Reproduce verbatim the lines below, starting at the line that contains "2月 (982, 1708)" and ending at the last line of the entries.
━━ Data records ━━
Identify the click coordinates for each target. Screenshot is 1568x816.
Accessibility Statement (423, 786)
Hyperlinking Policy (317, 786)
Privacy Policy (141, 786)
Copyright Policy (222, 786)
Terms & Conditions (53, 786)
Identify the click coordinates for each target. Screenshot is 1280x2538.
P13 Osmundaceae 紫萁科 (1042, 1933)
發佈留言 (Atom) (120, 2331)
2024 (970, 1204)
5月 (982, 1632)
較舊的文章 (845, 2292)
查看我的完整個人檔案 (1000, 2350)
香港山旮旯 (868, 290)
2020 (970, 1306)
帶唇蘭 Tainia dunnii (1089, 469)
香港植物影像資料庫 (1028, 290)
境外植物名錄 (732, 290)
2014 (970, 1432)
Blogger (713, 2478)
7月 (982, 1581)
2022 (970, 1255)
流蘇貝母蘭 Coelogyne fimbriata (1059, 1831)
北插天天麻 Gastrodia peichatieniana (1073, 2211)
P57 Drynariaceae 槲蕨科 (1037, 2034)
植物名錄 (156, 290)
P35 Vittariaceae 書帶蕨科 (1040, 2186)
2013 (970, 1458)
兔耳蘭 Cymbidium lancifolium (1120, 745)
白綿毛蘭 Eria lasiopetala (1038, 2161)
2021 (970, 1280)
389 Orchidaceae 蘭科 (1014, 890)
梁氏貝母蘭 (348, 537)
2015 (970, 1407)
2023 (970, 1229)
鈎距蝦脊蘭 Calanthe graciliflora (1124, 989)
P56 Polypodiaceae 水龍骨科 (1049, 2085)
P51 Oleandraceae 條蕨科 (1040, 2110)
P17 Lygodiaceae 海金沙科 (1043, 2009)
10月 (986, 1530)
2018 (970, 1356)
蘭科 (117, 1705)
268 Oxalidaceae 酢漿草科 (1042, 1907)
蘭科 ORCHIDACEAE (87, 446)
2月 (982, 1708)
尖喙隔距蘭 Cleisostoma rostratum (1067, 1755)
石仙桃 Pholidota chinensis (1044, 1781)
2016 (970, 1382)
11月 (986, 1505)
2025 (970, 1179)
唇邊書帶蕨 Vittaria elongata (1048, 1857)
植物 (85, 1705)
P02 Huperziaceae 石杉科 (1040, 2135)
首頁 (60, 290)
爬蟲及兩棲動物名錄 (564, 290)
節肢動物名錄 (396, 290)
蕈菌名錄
━━━
## Output of the task
2月 (982, 1708)
尖喙隔距蘭 Cleisostoma rostratum (1067, 1755)
石仙桃 Pholidota chinensis (1044, 1781)
2016 (970, 1382)
11月 (986, 1505)
2025 (970, 1179)
唇邊書帶蕨 Vittaria elongata (1048, 1857)
植物 (85, 1705)
P02 Huperziaceae 石杉科 (1040, 2135)
首頁 (60, 290)
爬蟲及兩棲動物名錄 (564, 290)
節肢動物名錄 (396, 290)
蕈菌名錄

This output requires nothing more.